- Problem description
Resume the personal essay on femininity and Tokimeki Memorial Girl's Side, picking up right after its last sentence; the data that follows it isn't part of the essay.

- Excerpted passage
============

Sixteen, Straight and Sexy

Gaby Lax
ZEAL
Published in
11 min readDec 17, 2015

Performance and the Feminine Ideal in Tokimeki Memorial Girl’s Side

[This essay was funded through Patreon under the ZEAL project. ZEAL aims to provide high quality criticism of rarely discussed games and comics, and showcase the talents of exciting new writers and artists. For details and information on how to donate, please check out our Patreon!]

“I don’t think I’m very good at being a girl,” I admitted to a friend sometime in 2012. I was seventeen and in my last year of high school, and I’d never been kissed. Actually, I had almost no interest in boys, or dresses, or makeup, or anything else I’d come to think of as a hallmark of femininity. Most of all, I felt fundamentally undesirable because of it; if I couldn’t respect myself as a woman, how could anyone else?

“That isn’t the kind of thing you can be bad at,” he said, as if things really were that simple.

============

- Raw data
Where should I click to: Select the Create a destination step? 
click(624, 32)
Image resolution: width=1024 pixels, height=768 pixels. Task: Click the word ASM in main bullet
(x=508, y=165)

============

- Exercise response
Tokimeki Memorial Girl’s Side — or, to be precise, TMGS First Love, the DS remake of a PS2 game — is all about performing femininity. Set in a Japanese high school, it’s a typical if unambitious entry in the genre of otome games, dating sims with a female lead explicitly targeted at women. The plot follows your everygirl heroine as she tries to win over an eligible bachelor, and completes her last three years of secondary education on the side. Gameplay consists of raising stats through various extracurricular activities during the week, and raising affection by inviting boys out for dates on weekends. Like many otome protagonists, your character has a customisable name, and lacks a face or a voice or even much of a personality. Romance protags are usually cast as a cipher for a couple of basic reasons: one, this makes it easier for the audience to empathise with her, and two, this allows her to plausibly form a relationship with any other member of the cast.

There are a total of ten romanceable men, although it’s unlikely — and actually somewhat disadvantageous — for you to meet them all in the same run. Six of them are your schoolmates, while two more are secret characters who attend other schools and are unlocked through specific methods. The last two bachelors are both teachers: one is in charge of your character’s homeroom, and the other is the school principal who hopes to someday “raise a lady”. The game’s romance arcs are aggressively G-rated, rooted in fairytale logic and a refusal to acknowledge that teenagers might have desires, but that’s still pretty uncomfortable.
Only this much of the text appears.